Mais cedo, Zúñiga declarou que “a mobilização de todas as unidades militares” buscava expressar seu descontentamento “com a situação do país”, alertando que não permitiria uma possível nova candidatura em 2025 do ex-presidente Evo Morales, que governou a Bolívia de 2006 a 2019.
— Já basta. Não pode haver essa deslealdade — afirmou, acrescentando que continuava obedecendo ao presidente Arce “por enquanto”, mas que tomaria medidas para “mudar o Gabinete de governo”.
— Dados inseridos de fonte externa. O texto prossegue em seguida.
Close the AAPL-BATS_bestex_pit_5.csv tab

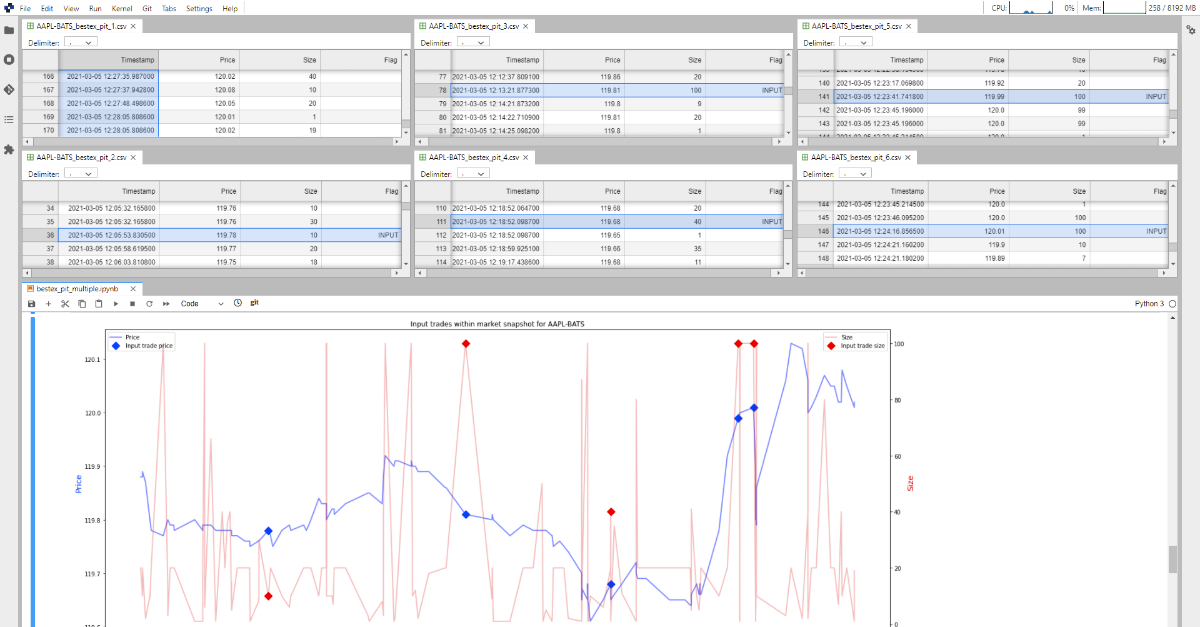click(910, 26)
No X, o ex-presidente Morales conclamou a população a “defender a democracia frente ao golpe de Estado gestado sob a liderança” do general Zúñiga.
Segundo o El País, o presidente Arce não estava no local no momento do início da mobilização militar, mas na Casa Grande del Pueblo, um edifício adjacente, juntamente com outros membros do Gabinete.